# Records provided:
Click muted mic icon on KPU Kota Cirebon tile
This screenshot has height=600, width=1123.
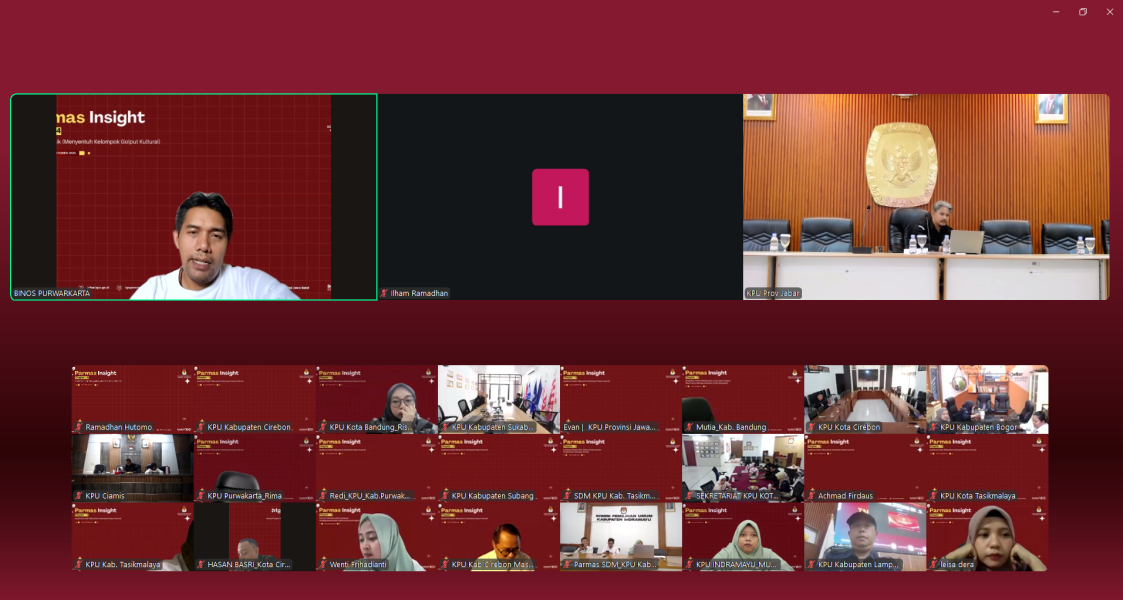[811, 427]
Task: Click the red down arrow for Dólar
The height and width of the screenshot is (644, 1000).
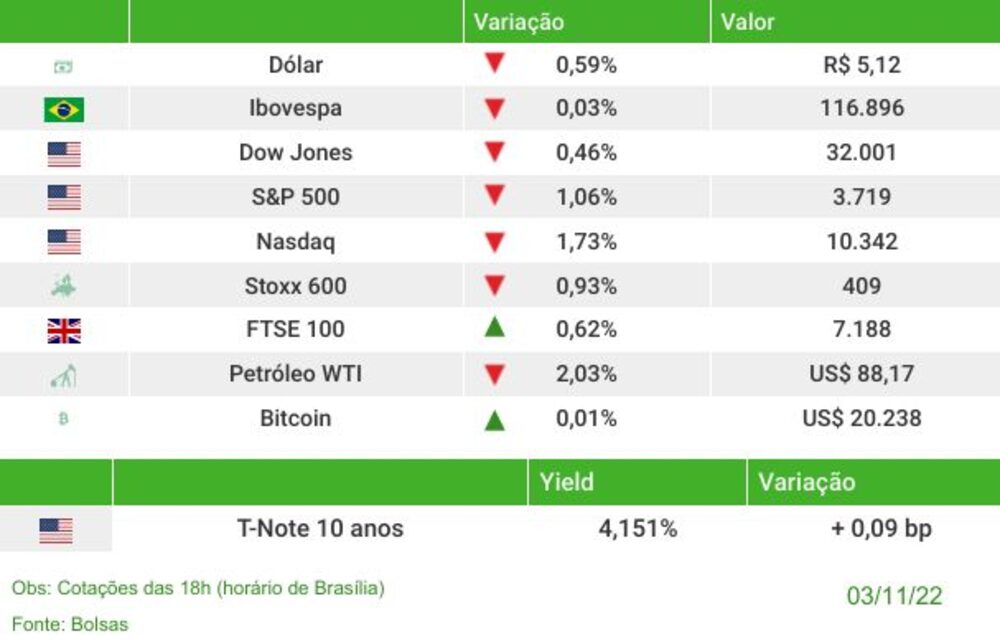Action: 494,62
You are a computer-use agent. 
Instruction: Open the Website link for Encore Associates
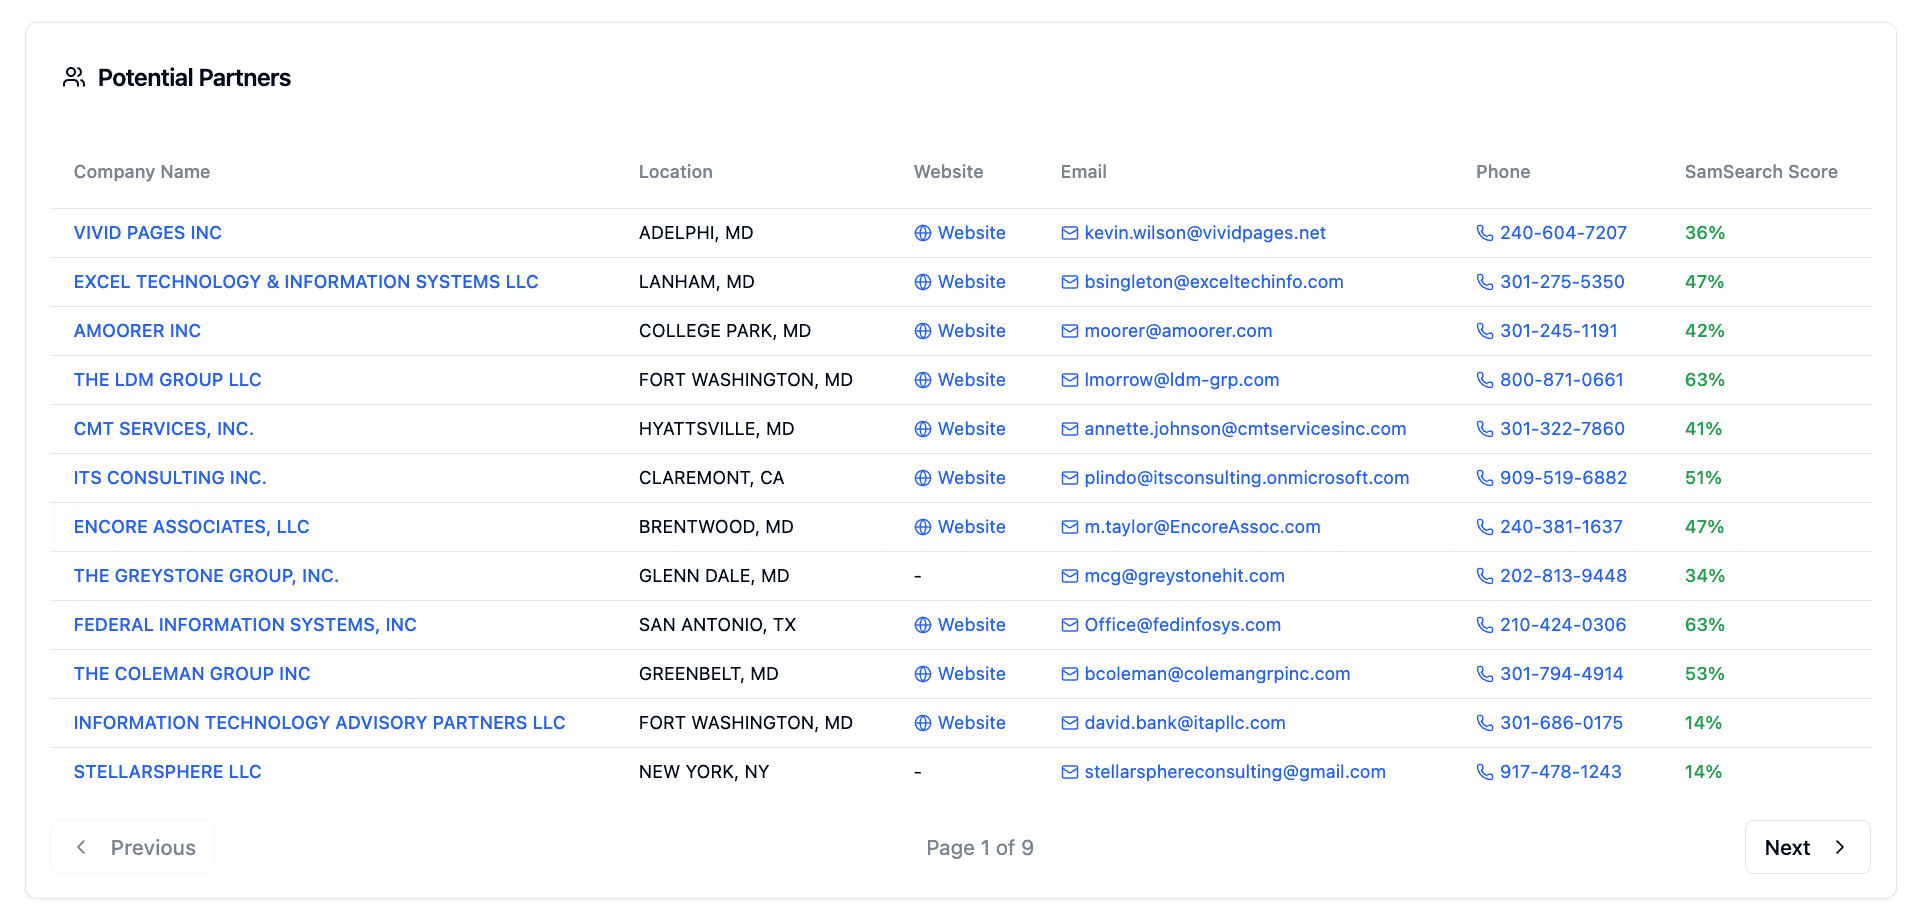click(970, 527)
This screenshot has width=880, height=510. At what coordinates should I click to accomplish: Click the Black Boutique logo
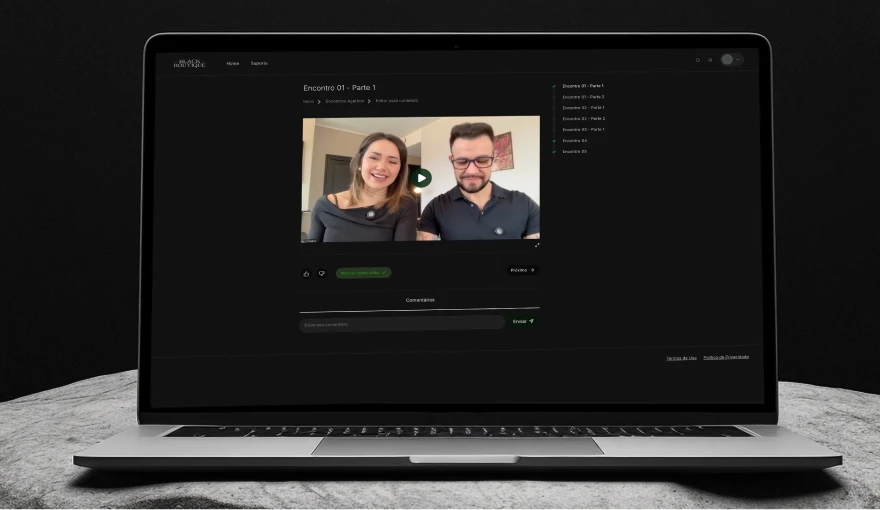(x=189, y=63)
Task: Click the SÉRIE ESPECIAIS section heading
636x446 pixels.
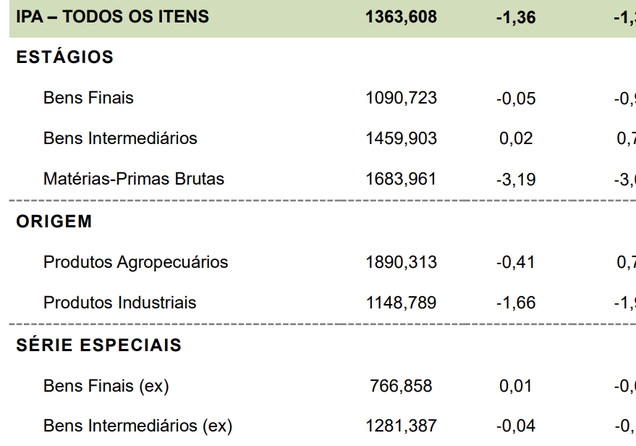Action: click(x=99, y=345)
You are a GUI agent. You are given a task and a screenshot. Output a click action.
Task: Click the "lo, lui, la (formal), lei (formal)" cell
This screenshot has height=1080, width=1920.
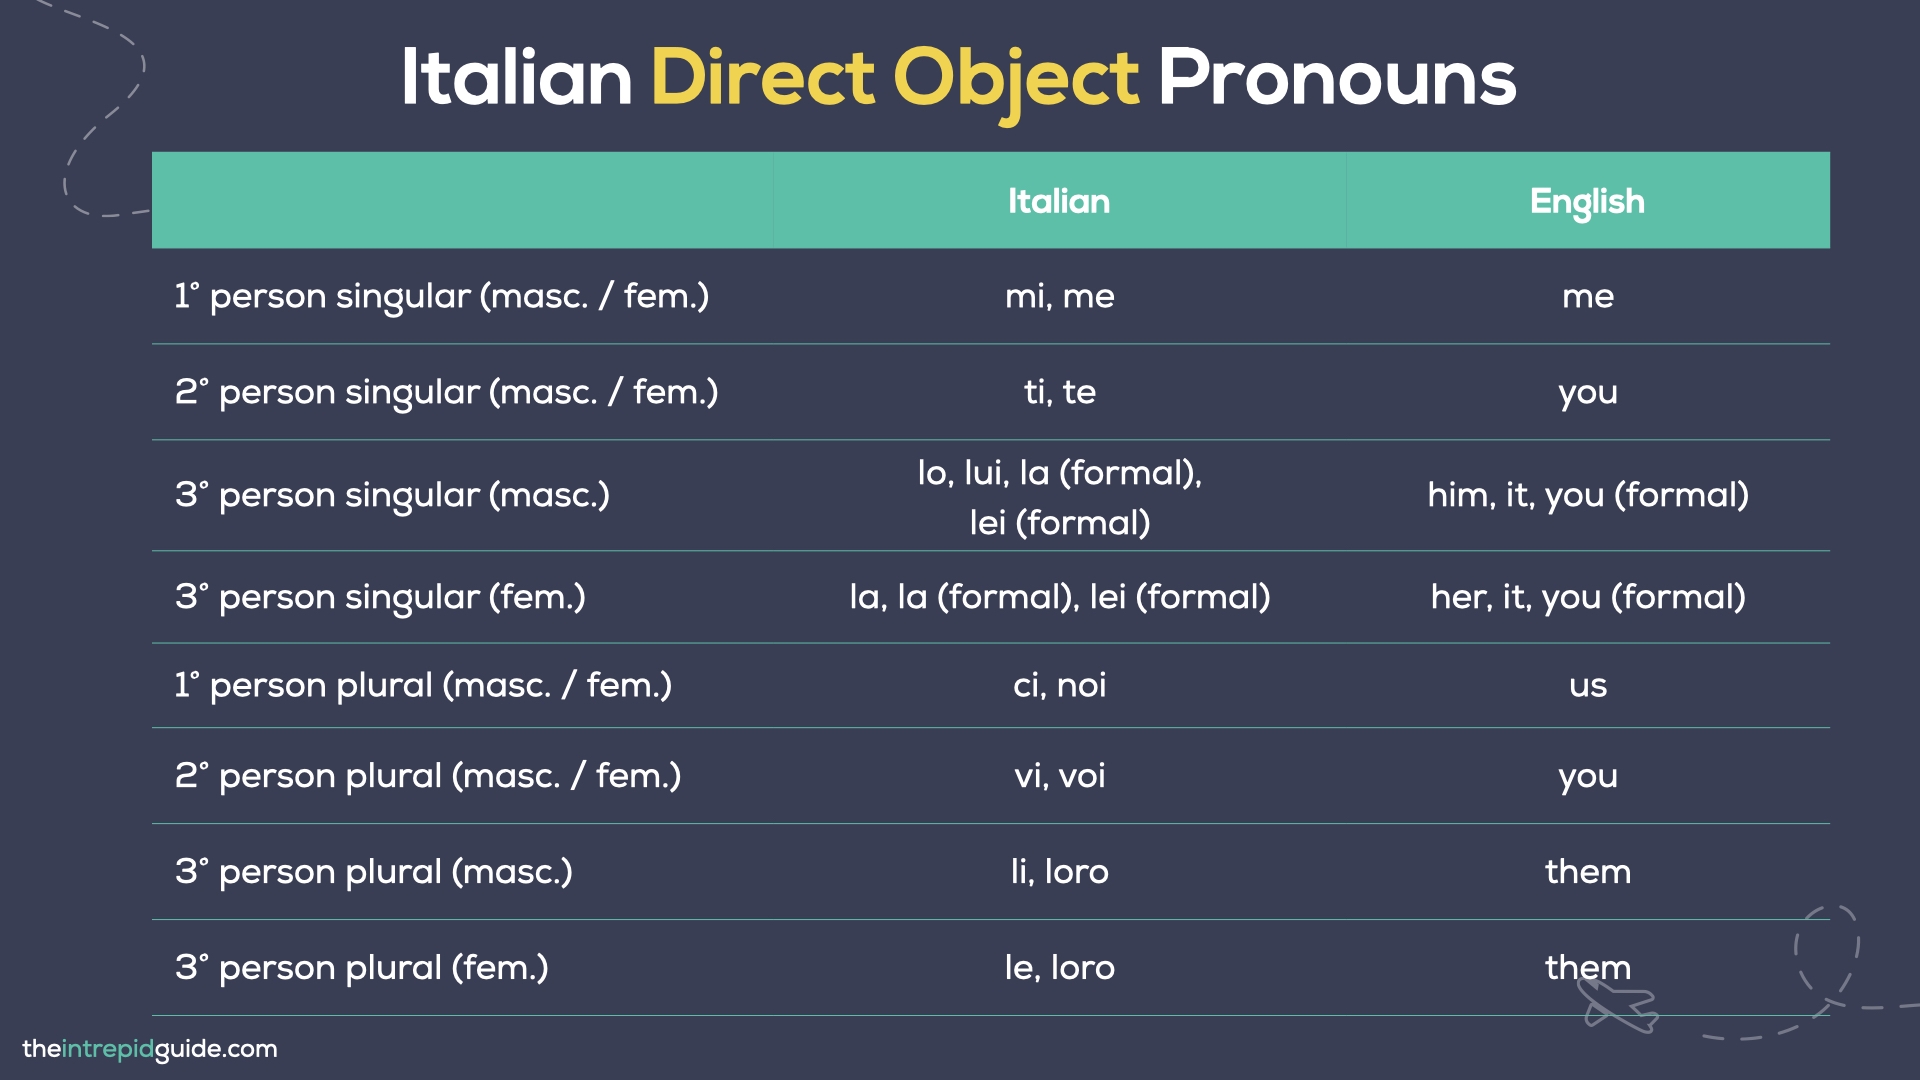click(x=1059, y=497)
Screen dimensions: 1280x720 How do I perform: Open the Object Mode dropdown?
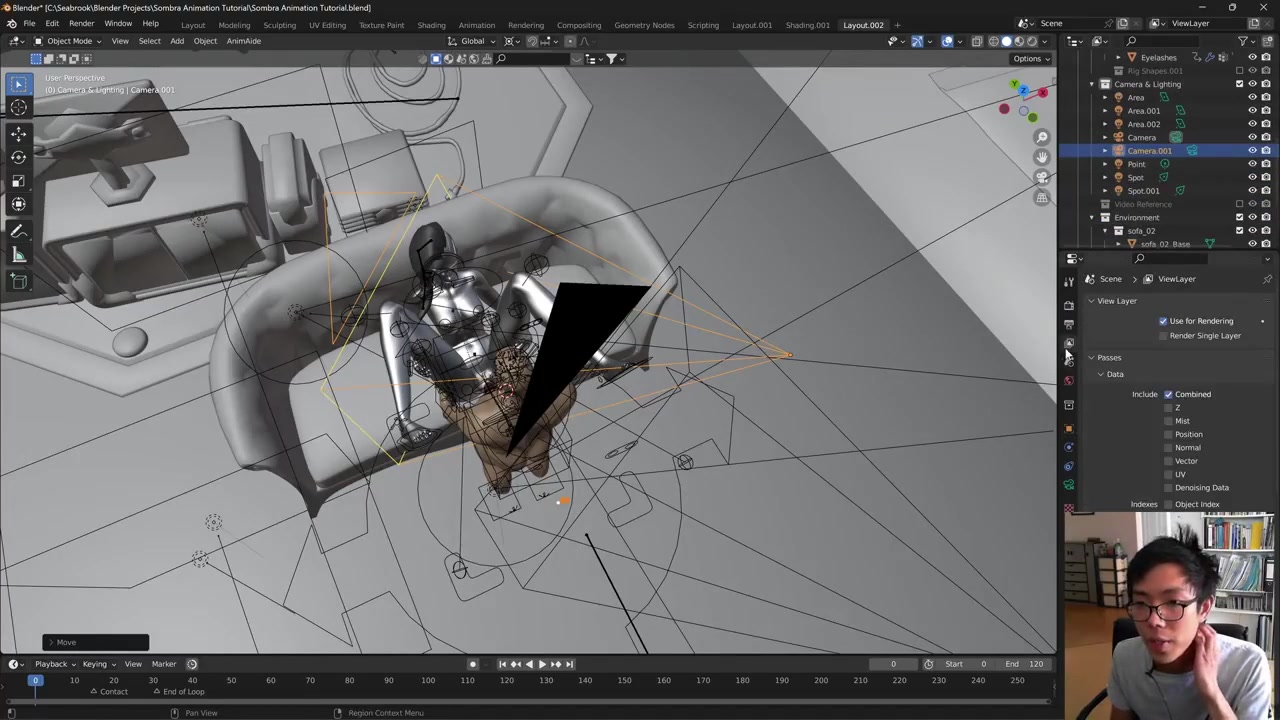(68, 41)
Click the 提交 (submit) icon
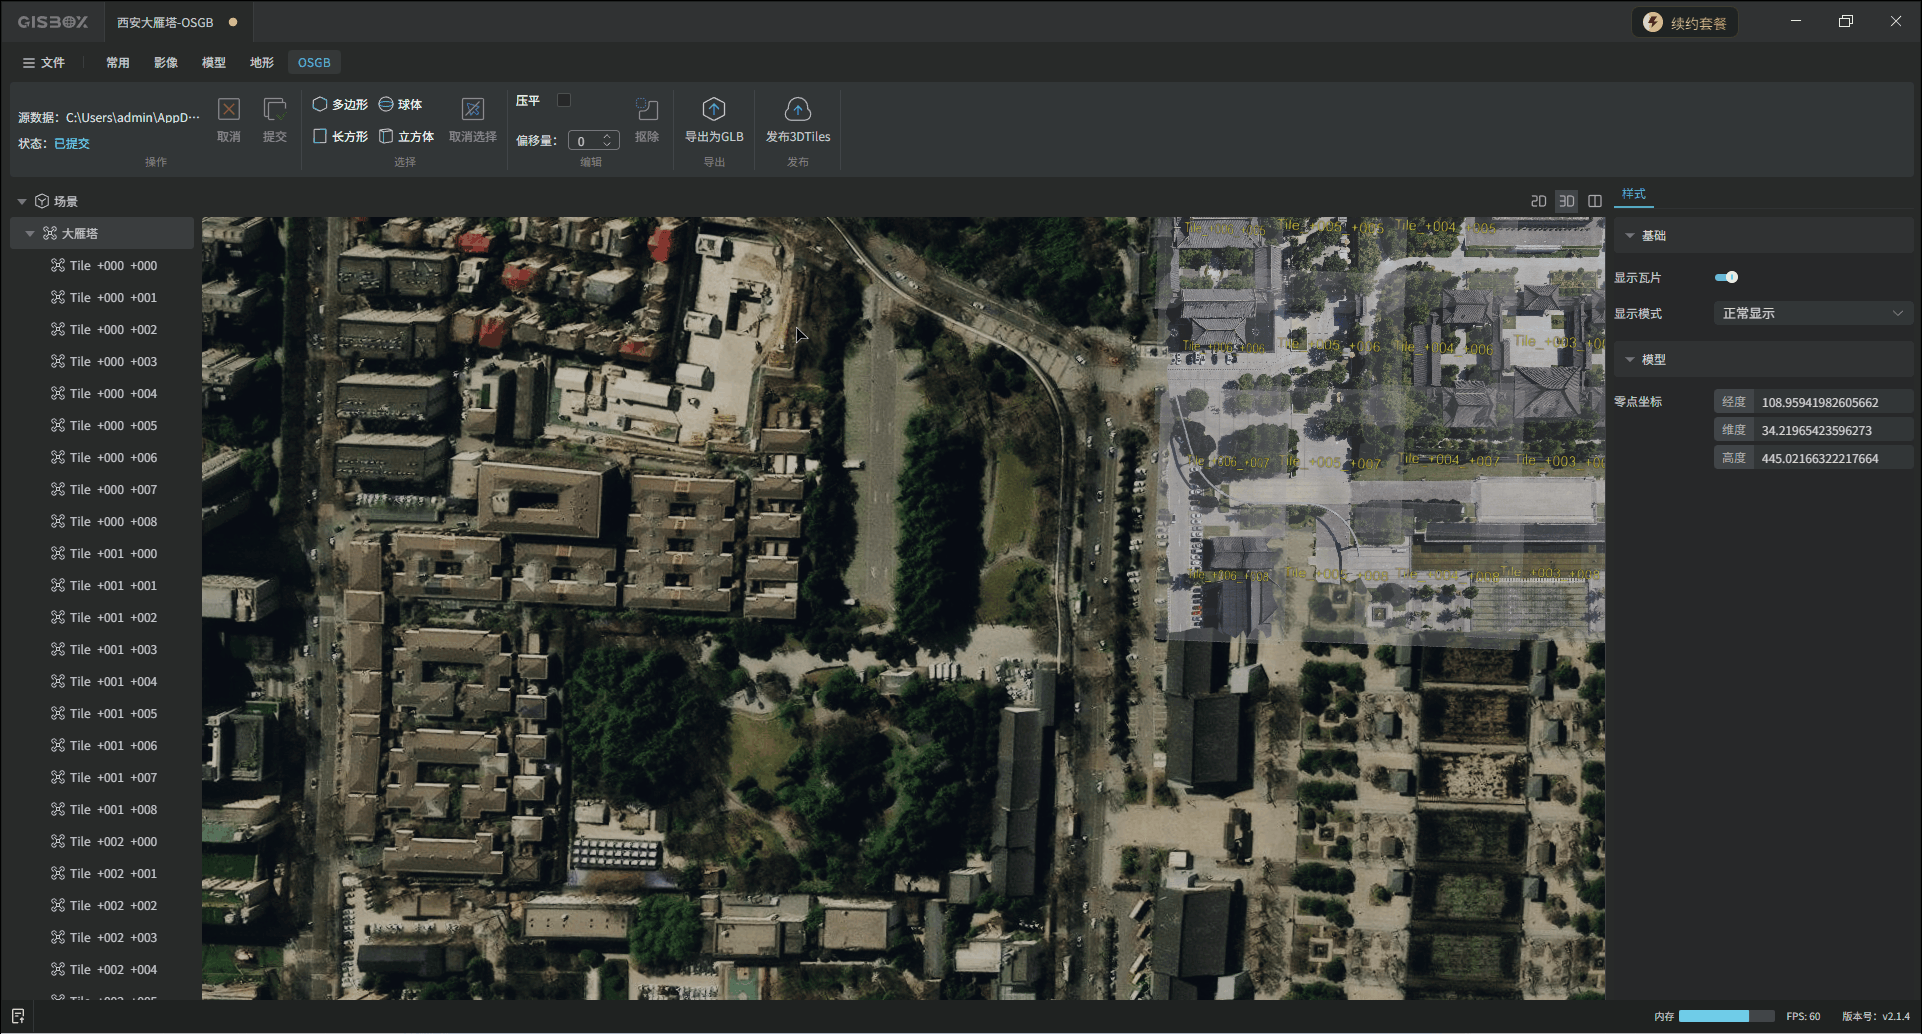This screenshot has height=1034, width=1922. click(x=274, y=110)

# Exercise aim:
Total the lines of the data that include the word "agent", and give that total as the sole response.

# Solved exercise:
2